**Required work:**
Copy out the text lines of every record verbatim, keeping their original order, and leave the pictures out.

**Entries:**
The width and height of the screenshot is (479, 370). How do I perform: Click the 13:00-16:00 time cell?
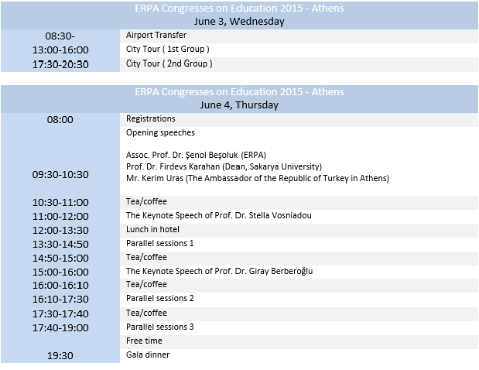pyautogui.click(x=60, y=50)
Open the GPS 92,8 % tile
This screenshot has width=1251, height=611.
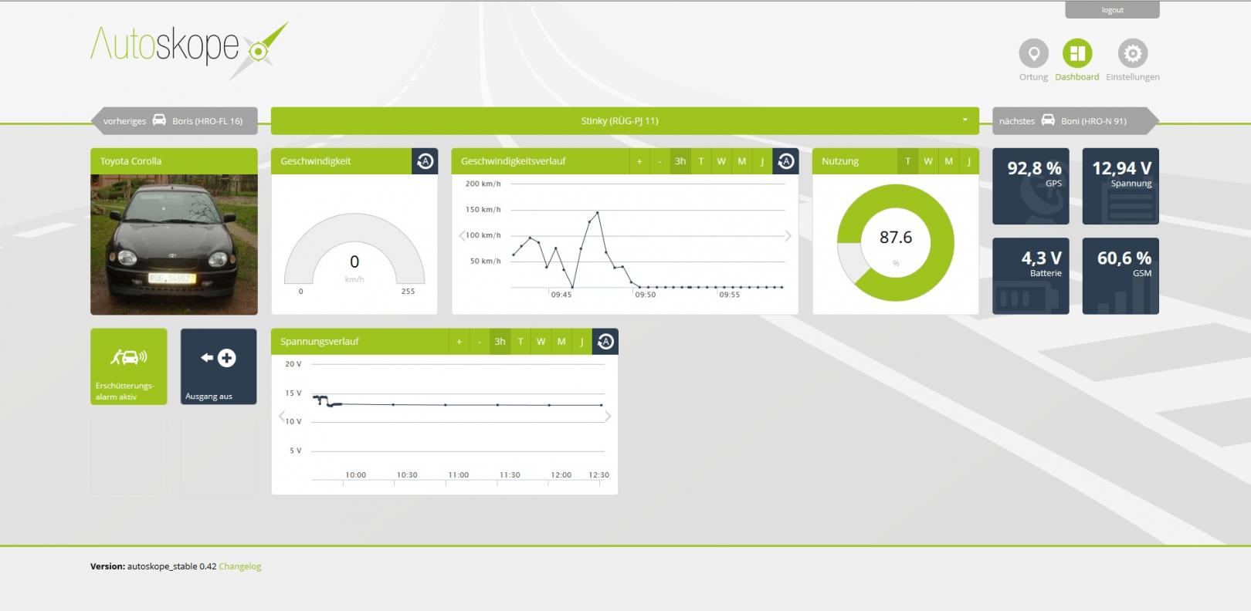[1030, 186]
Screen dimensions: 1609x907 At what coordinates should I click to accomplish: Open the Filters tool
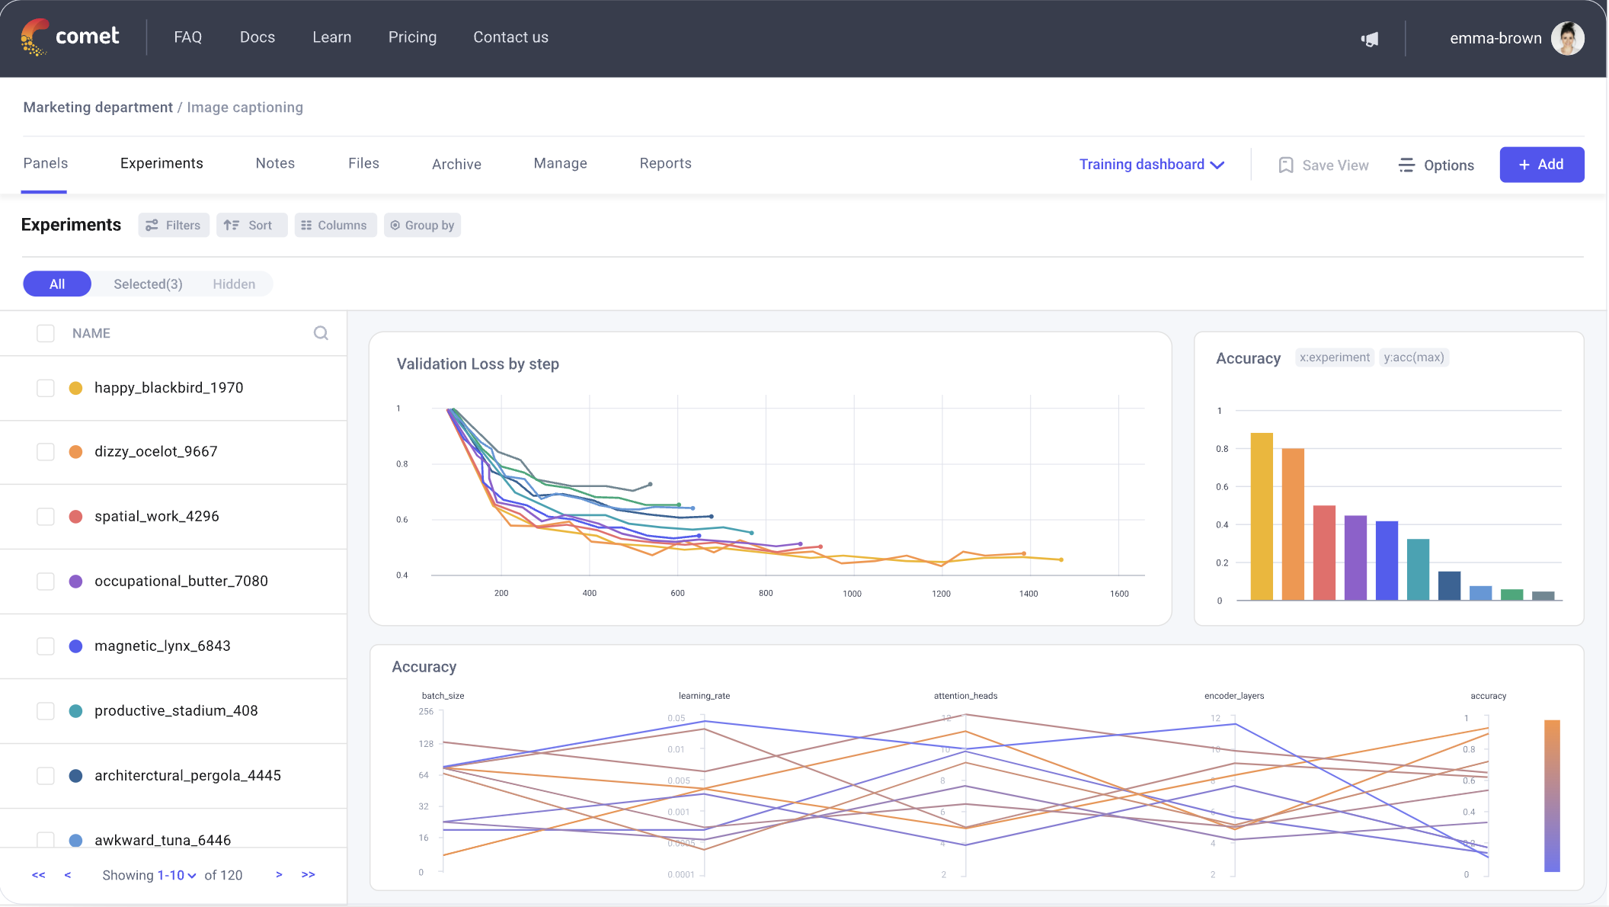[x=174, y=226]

**Result of the task:**
The width and height of the screenshot is (479, 370). How do I perform: Click the 13:00-16:00 time cell?
pyautogui.click(x=60, y=50)
Open the GPS 92,8 % tile
This screenshot has width=1251, height=611.
[1030, 186]
Screen dimensions: 1609x907 At what coordinates should I click to accomplish: Open the Filters tool
[x=174, y=226]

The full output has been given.